*** Opening LISTED RECORDS ***
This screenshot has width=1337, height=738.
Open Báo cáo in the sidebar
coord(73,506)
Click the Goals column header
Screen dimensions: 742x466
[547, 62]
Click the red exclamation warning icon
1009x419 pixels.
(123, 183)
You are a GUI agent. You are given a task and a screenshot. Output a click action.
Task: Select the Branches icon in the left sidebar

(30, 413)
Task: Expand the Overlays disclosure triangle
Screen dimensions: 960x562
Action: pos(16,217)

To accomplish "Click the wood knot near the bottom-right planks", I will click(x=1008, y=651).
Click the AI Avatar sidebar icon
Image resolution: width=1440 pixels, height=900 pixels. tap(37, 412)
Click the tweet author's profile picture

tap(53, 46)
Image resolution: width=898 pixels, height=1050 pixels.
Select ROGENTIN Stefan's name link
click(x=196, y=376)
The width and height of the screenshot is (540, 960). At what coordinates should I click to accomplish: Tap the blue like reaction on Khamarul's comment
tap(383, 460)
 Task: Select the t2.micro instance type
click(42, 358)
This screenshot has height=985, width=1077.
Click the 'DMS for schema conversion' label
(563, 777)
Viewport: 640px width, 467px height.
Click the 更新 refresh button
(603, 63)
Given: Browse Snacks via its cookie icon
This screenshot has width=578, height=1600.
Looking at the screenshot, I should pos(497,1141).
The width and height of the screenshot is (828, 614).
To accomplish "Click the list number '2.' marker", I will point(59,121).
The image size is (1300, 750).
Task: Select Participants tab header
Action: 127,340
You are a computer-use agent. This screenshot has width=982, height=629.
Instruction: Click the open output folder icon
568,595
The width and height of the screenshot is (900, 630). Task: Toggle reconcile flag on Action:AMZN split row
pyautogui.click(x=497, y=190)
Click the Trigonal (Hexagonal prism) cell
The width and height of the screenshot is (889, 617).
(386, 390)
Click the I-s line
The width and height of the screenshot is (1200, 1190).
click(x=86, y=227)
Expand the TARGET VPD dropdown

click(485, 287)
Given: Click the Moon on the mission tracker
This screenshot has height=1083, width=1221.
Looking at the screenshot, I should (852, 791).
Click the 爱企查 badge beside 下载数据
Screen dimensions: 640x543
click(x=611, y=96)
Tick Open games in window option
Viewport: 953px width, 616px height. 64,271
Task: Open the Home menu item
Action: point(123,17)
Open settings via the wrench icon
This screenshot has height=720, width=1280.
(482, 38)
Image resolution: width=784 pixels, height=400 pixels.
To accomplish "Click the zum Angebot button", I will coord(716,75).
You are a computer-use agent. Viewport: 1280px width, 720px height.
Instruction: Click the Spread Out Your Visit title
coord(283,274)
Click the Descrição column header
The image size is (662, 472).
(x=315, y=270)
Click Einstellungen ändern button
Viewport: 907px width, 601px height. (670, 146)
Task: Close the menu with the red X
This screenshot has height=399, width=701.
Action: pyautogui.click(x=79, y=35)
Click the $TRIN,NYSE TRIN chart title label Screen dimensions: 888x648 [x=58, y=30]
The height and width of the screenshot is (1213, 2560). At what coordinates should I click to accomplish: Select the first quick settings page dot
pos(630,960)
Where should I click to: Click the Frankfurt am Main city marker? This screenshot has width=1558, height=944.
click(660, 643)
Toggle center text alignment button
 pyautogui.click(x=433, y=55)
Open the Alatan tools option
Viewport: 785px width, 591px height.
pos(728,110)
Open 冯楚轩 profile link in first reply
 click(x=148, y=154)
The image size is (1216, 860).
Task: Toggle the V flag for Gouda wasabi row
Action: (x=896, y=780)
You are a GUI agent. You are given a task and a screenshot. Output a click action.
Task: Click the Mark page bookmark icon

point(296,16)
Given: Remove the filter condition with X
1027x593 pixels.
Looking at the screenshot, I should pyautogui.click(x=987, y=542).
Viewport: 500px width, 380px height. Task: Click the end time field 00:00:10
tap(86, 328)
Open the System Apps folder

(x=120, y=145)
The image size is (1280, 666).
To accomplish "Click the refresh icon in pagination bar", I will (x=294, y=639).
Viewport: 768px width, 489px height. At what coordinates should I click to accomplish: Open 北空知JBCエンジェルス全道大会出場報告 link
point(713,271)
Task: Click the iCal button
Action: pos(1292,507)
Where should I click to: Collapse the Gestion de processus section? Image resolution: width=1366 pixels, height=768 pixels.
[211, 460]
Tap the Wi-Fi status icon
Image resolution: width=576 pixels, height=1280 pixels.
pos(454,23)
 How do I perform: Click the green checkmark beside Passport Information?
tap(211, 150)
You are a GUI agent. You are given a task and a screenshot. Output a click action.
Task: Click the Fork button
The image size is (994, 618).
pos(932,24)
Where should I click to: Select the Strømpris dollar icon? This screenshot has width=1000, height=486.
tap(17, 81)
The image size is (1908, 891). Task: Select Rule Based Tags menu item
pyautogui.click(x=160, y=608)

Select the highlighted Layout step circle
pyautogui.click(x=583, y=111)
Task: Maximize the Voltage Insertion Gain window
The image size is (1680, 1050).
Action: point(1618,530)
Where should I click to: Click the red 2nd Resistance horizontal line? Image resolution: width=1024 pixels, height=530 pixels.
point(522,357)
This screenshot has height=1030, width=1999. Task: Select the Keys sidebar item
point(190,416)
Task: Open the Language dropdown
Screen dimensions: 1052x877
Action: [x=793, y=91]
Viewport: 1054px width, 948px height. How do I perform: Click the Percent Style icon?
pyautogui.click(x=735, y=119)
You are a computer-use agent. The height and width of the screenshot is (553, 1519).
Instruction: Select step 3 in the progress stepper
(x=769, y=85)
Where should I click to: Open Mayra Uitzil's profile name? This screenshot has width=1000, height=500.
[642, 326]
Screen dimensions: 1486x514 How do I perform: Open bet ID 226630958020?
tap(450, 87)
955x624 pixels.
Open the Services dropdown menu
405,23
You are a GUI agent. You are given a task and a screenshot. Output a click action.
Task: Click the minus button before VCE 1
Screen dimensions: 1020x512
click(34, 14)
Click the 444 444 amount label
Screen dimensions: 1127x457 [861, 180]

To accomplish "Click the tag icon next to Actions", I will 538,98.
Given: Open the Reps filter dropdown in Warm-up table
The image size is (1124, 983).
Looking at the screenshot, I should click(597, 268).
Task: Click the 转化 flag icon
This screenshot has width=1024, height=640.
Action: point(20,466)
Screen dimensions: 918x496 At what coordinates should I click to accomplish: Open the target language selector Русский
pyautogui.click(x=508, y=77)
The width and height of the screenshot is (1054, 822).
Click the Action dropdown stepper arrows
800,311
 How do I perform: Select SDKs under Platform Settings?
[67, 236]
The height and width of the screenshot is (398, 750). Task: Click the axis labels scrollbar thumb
*** Closing LISTED RECORDS ***
- _TO DO_
There is a line with "You are a computer-use agent. This" and a line with "Open settings via the wrench icon" above. Copy exactly those two lines and all lines between them, with nothing else.

- _ANSWER BOX_
You are a computer-use agent. This screenshot has width=982, height=629.
Instruction: Click the open output folder icon
568,595
The width and height of the screenshot is (900, 630). Task: Toggle reconcile flag on Action:AMZN split row
pyautogui.click(x=497, y=190)
Click the Trigonal (Hexagonal prism) cell
The width and height of the screenshot is (889, 617).
(386, 390)
Click the I-s line
The width and height of the screenshot is (1200, 1190).
click(x=86, y=227)
Expand the TARGET VPD dropdown

click(485, 287)
Given: Click the Moon on the mission tracker
This screenshot has height=1083, width=1221.
Looking at the screenshot, I should (852, 791).
Click the 爱企查 badge beside 下载数据
Screen dimensions: 640x543
click(x=611, y=96)
Tick Open games in window option
Viewport: 953px width, 616px height. 64,271
Task: Open the Home menu item
Action: point(123,17)
Open settings via the wrench icon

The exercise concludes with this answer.